ORF523: Acceleration by randomization for a sum of smooth and strongly convex functions

In this lecture we are interested in the following problem:

$\min_{x \in \mathbb{R}^n} \frac{1}{m} \sum_{i=1}^m f_i(x) ,$

where each $f_i$ is $\beta$ -smooth and $\alpha$ strongly-convex. We denote by $Q=\frac{\beta}{\alpha}$ the condition number of these functions (which is also the condition number of the average).

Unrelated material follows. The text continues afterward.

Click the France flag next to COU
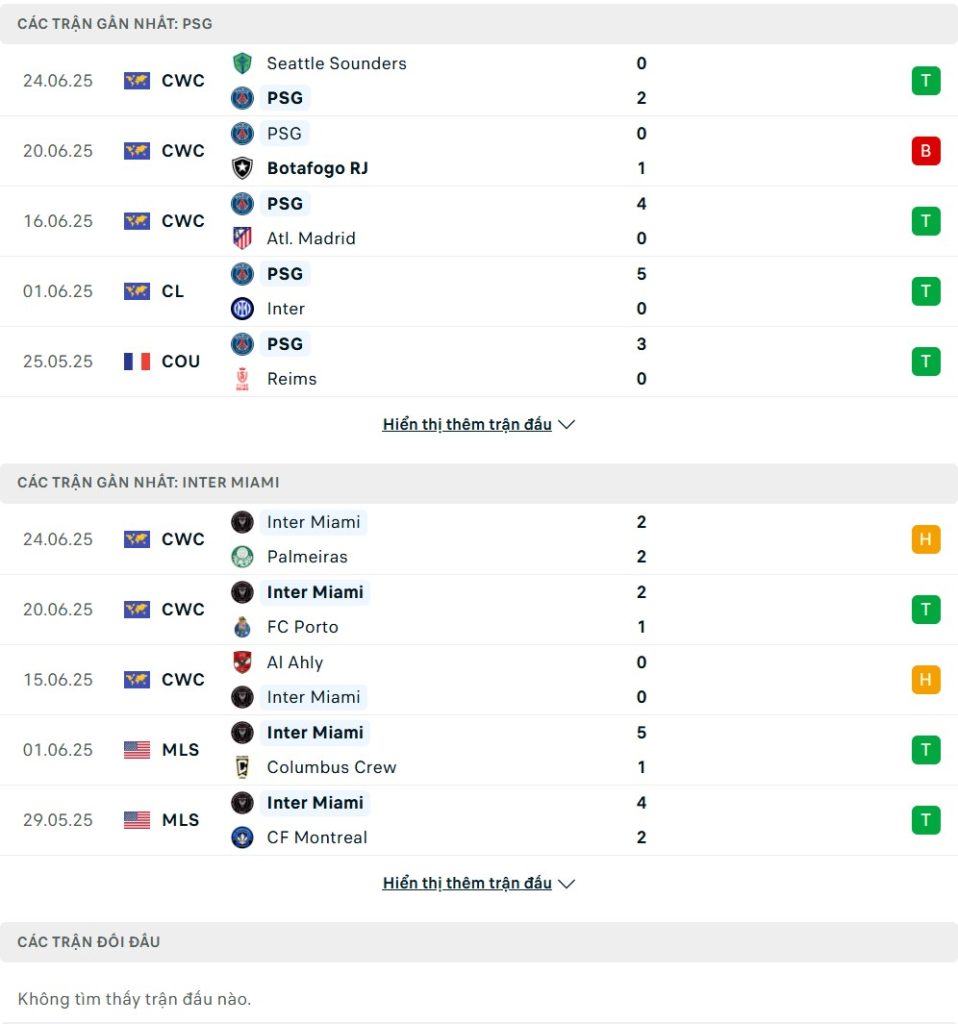point(136,361)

Using a gradient descent directly on the sum with step-size $\frac{2}{\alpha + \beta}$ one obtains a rate of convergence of order $\exp( - c t / Q)$ for some numerical constant $c>0$ (see this lecture). In particular one can reach an $\epsilon$ -optimal point in time $O(m Q N \log(1/\epsilon))$ with this method, where $O(N)$ is the time to compute the gradient of a single function $f_i(x)$ . Using Nesterov’s Accelerated Gradient Descent (see this lecture) one can reduce the time complexity to $O(m \sqrt{Q} N \log(1/\epsilon))$ .

Using the SGD method described in the previous lecture (with the step-size/averaging described here) one can reach an $\epsilon$ -optimal point in time $O( \log(m) N / (\alpha \epsilon))$ which is much worse than the basic gradient descent if one is looking for a fairly accurate solution. We are interested in designing a randomized algorithm in the spirit of SGD that would leverage the smoothness of the function to attain a linear rate of convergence (i.e., the dependency in $\epsilon$ would be of the form $\log(1/\epsilon)$ ).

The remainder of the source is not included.